A celebrare la memoria di Bruno Caccia anche l’ex procuratore Giancarlo Caselli e il fondatore di Libera, Don Luigi Ciotti. “Lo spirito di giustizia che lo ha animato è ancora vivo – dice -. Ci sono voluti 40 anni per dedicargli una scuola e oggi è un momento fondamentale.
Oggi in Italia la differenza la fa l’indifferenza, oggi si passa dal crimine organizzato mafioso al crimine normalizzato, è diventata una delle tante cose”. Ciotti ricorda Caccia come “un magistrato che sapeva tradurre la legalità in etica di vita, l’esempio di una passione che si fa vocazione, di un ideale da seguire senza scorciatoie e compromessi”.
Sulla necessità di fare memoria osserva che “c’è un rapporto stretto tra la conoscenza, la responsabilità e la giustizia, e la scuola, la cultura aprono le porte del domani e rendono più ricco ed entusiasmante l’oggi.

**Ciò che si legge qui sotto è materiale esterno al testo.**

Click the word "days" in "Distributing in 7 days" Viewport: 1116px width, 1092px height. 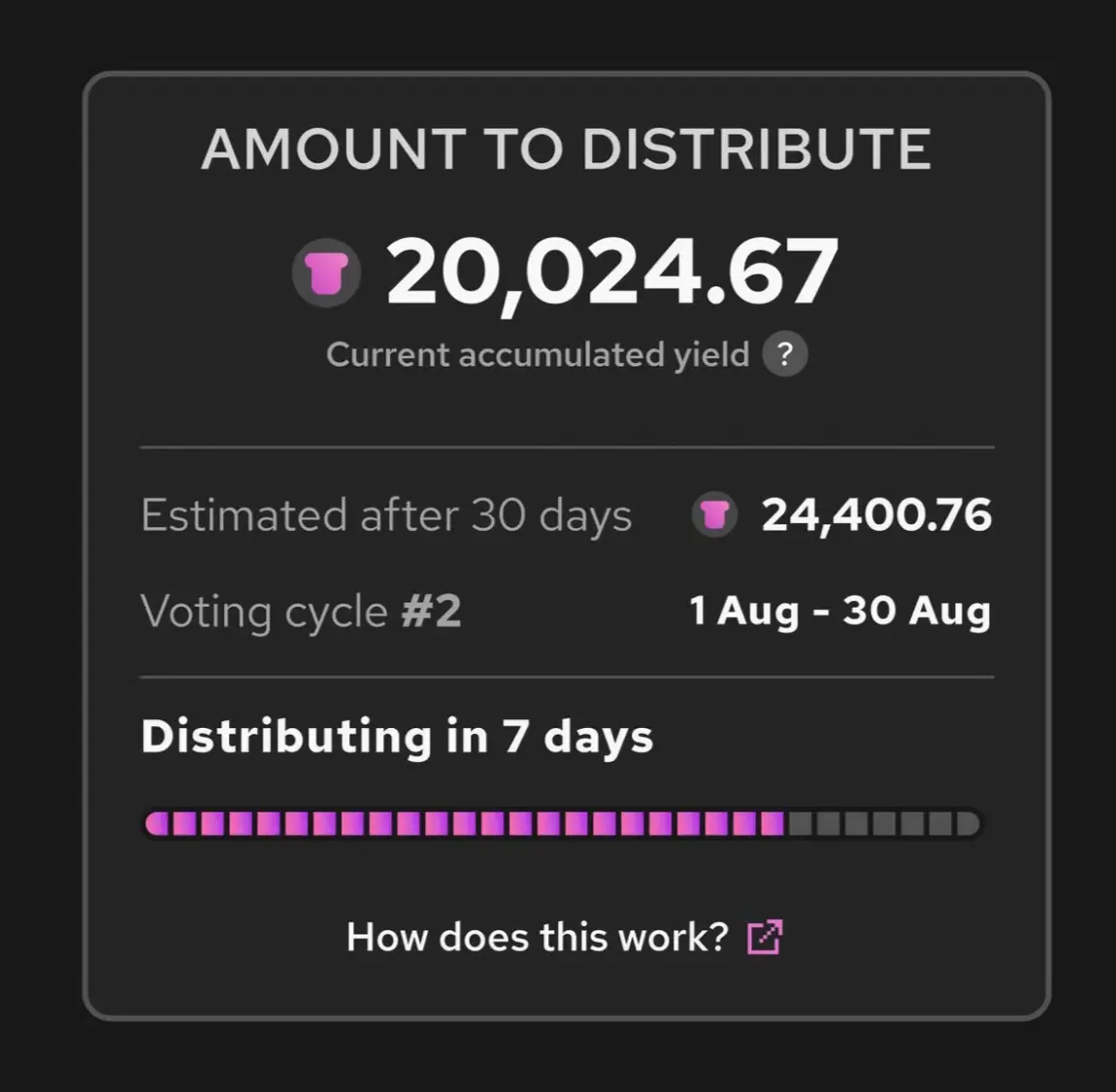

Una scuola non deve limitarsi a trasmettere solo conoscenza e sapere ma deve prima di tutto insegnare a pensare, cioè a porsi delle domande perché una società che non si interroga non può essere né libera né democratica. La scuola disturba le mafie che ingrassano nell’indifferenza, nell’ignoranza e deve allenare alla vita e oggi lo stiamo facendo ricordando un grande magistrato”. Anche per la dirigente della direzione torirnese dell’Ufficio Scolastico regionale, Tecla Riverso, “la scuola è da sempre presidio di legalità, dove c’è scuola c’è la costruzione di un futuro di legalità e la trasmissione di principi della Costituzione e della convivenza civile”.

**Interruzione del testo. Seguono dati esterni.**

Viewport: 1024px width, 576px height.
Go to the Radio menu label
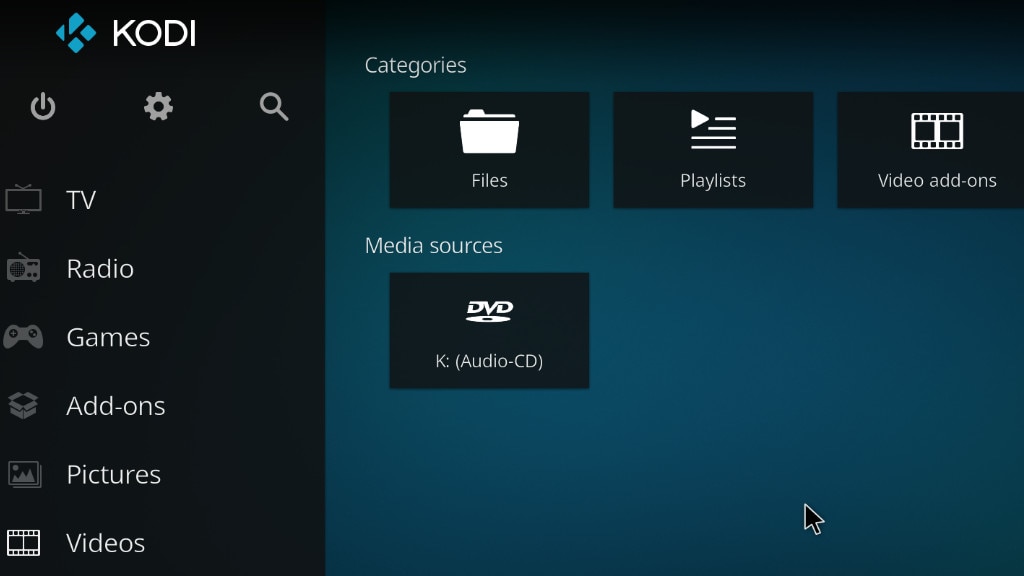click(100, 269)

“Dalla scuola inizia tutto – aggiunge l’assessora comunale Carlotta Salerno -, e quando una comunità scolastica sceglie di dare un nome a una scuola, sceglie di stringersi intorno ai valori che quella persona rappresenta”. “Oggi – conclude il consigliere regionale Domenico Rossi – stiamo facendo un esercizio di memoria importante, che una scuola venga intitolata a Bruno Caccia chiude il cerchio dell’insegnamento più grande che dovremmo avere imparato, ma non sempre è così fino in fondo, cioè che la lotta alle mafie non è solo una questione repressiva, ma c’è bisogno di un’azione culturale. Questa è una battaglia che coinvolge tutti”, conclude.